PROVIDED DATA
══════════
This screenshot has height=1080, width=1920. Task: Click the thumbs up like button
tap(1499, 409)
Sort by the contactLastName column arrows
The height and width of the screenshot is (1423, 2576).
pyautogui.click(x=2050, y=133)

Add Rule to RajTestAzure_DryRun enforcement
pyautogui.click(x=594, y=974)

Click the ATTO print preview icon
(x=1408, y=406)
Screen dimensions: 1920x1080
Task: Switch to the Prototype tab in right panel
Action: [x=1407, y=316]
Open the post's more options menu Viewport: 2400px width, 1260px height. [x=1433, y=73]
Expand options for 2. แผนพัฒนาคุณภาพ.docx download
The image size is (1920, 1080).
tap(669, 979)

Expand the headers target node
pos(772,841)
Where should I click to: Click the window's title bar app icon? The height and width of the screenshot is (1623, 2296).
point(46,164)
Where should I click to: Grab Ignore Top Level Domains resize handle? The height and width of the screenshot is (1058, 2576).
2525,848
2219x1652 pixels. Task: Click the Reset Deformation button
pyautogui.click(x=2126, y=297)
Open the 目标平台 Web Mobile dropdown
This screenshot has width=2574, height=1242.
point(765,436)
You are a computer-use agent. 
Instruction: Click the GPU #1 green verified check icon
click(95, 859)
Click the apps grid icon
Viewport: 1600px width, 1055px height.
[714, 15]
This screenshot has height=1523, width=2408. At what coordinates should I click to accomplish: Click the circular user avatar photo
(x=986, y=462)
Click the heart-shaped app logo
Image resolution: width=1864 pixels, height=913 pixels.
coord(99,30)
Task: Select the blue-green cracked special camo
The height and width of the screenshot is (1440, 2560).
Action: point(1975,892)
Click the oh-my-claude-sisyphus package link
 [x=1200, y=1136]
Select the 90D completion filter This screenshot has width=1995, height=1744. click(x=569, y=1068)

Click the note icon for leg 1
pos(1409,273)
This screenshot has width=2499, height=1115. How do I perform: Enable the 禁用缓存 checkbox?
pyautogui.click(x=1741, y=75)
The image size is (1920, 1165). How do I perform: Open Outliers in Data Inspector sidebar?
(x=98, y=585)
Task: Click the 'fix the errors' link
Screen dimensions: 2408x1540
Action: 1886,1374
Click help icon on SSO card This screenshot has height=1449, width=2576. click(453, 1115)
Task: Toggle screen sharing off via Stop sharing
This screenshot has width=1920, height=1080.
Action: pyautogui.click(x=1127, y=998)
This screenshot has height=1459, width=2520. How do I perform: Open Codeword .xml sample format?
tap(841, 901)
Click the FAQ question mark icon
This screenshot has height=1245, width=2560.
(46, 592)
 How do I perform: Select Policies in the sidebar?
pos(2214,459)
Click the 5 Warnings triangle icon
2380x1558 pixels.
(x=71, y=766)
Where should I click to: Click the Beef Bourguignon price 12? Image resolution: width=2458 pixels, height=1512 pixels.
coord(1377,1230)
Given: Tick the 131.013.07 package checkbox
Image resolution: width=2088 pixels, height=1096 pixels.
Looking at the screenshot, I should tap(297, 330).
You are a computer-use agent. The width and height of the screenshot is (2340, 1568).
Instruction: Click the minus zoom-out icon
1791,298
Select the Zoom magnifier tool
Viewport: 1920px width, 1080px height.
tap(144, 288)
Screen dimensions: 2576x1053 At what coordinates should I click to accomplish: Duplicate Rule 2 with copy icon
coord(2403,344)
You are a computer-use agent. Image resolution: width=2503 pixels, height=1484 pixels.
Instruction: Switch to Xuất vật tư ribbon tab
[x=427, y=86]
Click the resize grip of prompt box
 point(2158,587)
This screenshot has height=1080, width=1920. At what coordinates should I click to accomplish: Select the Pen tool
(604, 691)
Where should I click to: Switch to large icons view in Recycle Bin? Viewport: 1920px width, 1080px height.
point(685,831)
══════════
EXERCISE AIM
From the material above, retype precisely the lines between the line holding "How do I perform: Select" and the line holding "Given: Tick the 131.013.07 package checkbox", inclusive, and nothing beyond them.

FINISHED EXERCISE
 How do I perform: Select Policies in the sidebar?
pos(2214,459)
Click the 5 Warnings triangle icon
2380x1558 pixels.
(x=71, y=766)
Where should I click to: Click the Beef Bourguignon price 12? Image resolution: width=2458 pixels, height=1512 pixels.
coord(1377,1230)
Given: Tick the 131.013.07 package checkbox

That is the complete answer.